Quando criança, lembro tão bem, íamos na casa da nona, depois da janta. Ficávamos todos na grande cozinha a conversar.
Minha mãe falava com meu avô em italiano, e eu me punha, atenta, a escutar, mas nada entendia. Fingia que entendia , mas o bordado não saía do pano. Me contentava com o som gostoso das vozes, como se fossem segredos contados ao pé do ouvido. Ficava meio grogue, me deixando levar pelo som letárgico das falas em dialeto, e aquela cantilena me dava um sono...e de mais nada eu tinha medo.
Queria que o tempo parasse para ficar ali, assim, sentada ao pé dos adultos, no chão vermelho e bem encerado da cozinha.

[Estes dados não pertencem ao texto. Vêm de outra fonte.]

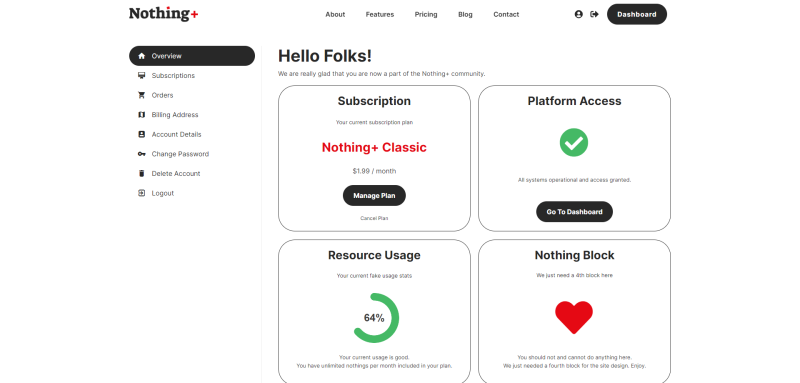Click the trash icon beside Delete Account
Image resolution: width=800 pixels, height=383 pixels.
(141, 173)
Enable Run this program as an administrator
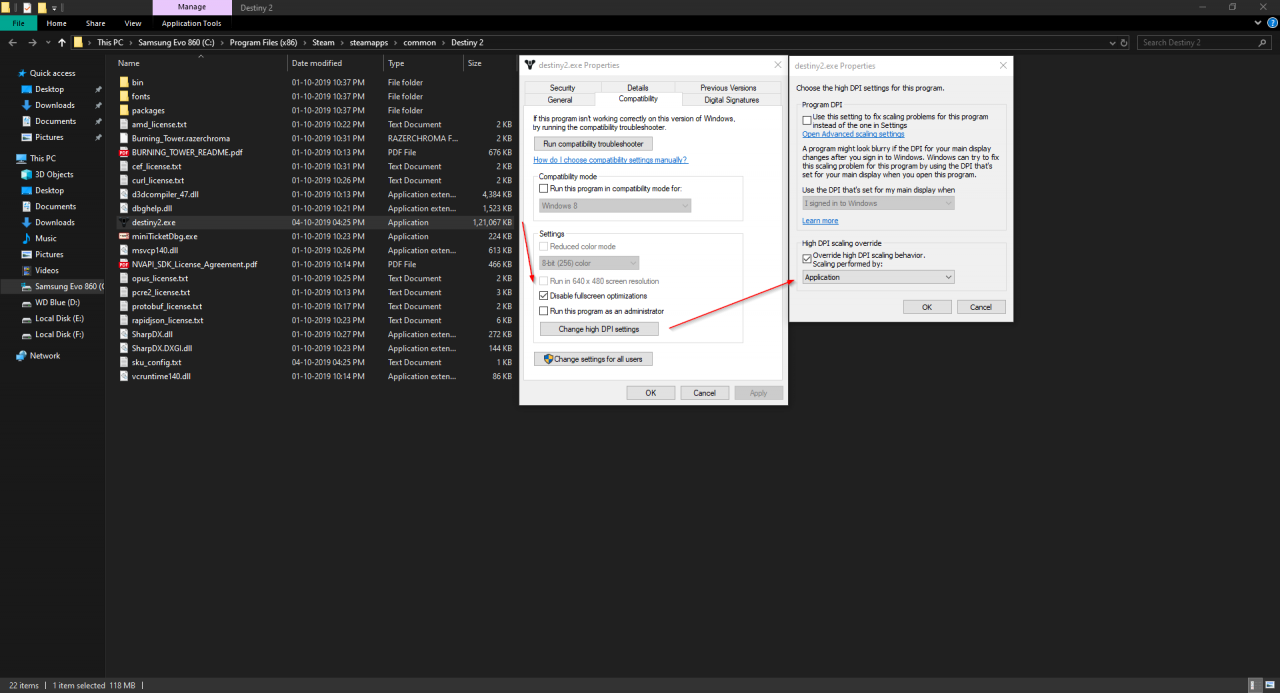 point(543,311)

Queria ficar ali, assim, esperando o café com leite e o pão da nona que sempre enchia a mesa farta, a polenta fria, que sempre sobrava do almoço, o queijo "guitchi-guitchi", (um queijinho bem magro que fazia esse som ao apertá-lo, feito pela nona Corina, que na verdade era minha bisnona), o salame, a mortadela...Tudo feito em casa. Dá água na boca só de lembrar!
Quando já os olhos queriam colar, voltávamos para casa, a pé, pelas ruas escuras. Naquela época não tinha iluminação nas ruas do Rio Maina. Minha irmã mais nova ia no colo. Nesse tempo o meu irmão caçula, o Bertino, não era nascido.
Então, nessa hora, eu tinha medo. Muito medo. Agarrava a calça do meu pai e, de olhos bem fechados, pé ante pé, só os abria em casa, tendo até a alma suada.
Lembro da sensação de colocar o pé no escuro sem saber onde o estaria colocando. Lembro do barulho dos nossos passos no silêncio da noite. Lembro do carinho quente da cama, depois desta caminhada. Lembro...
Feliz lembrança, de um tempo gostoso. Tempo tão fugidio! Lembranças tão boas, de deixar a alma lavada.


odeteronchibaltazar

2 comentários:

Anônimo disse...

Menina, me deu até fome, só de pensar em tudo o que tinha lá na casa da tua nona.
Mama mia,hein?
E que coisa esse medo do retorno para casa,não?
Mas tudo isso é lindo demais.
Faz parte da nossa vida e não dá para esquecer(nem queremos).
bjos,amei.

Anônimo disse...

Ah,mas pera aí.Eu não vi que o texto sobre o primeiro encontro dos teus pais(na guerra de bostas de vaca)e o do teu estômago de avestruz(quando engoliste o anel na doutrina)estavam para o mesmo comentário.Não posso deixar passar em branco, de jeito nenhum.
Sensacional.Que guriazinha mais mimosa que tu devias ser, não?
Distraída, na doutrina, mascando um anel...kkkkkkkkkk. Essa tá demais,Dete.
Parabéns por todos estes textos.Estão ótimos.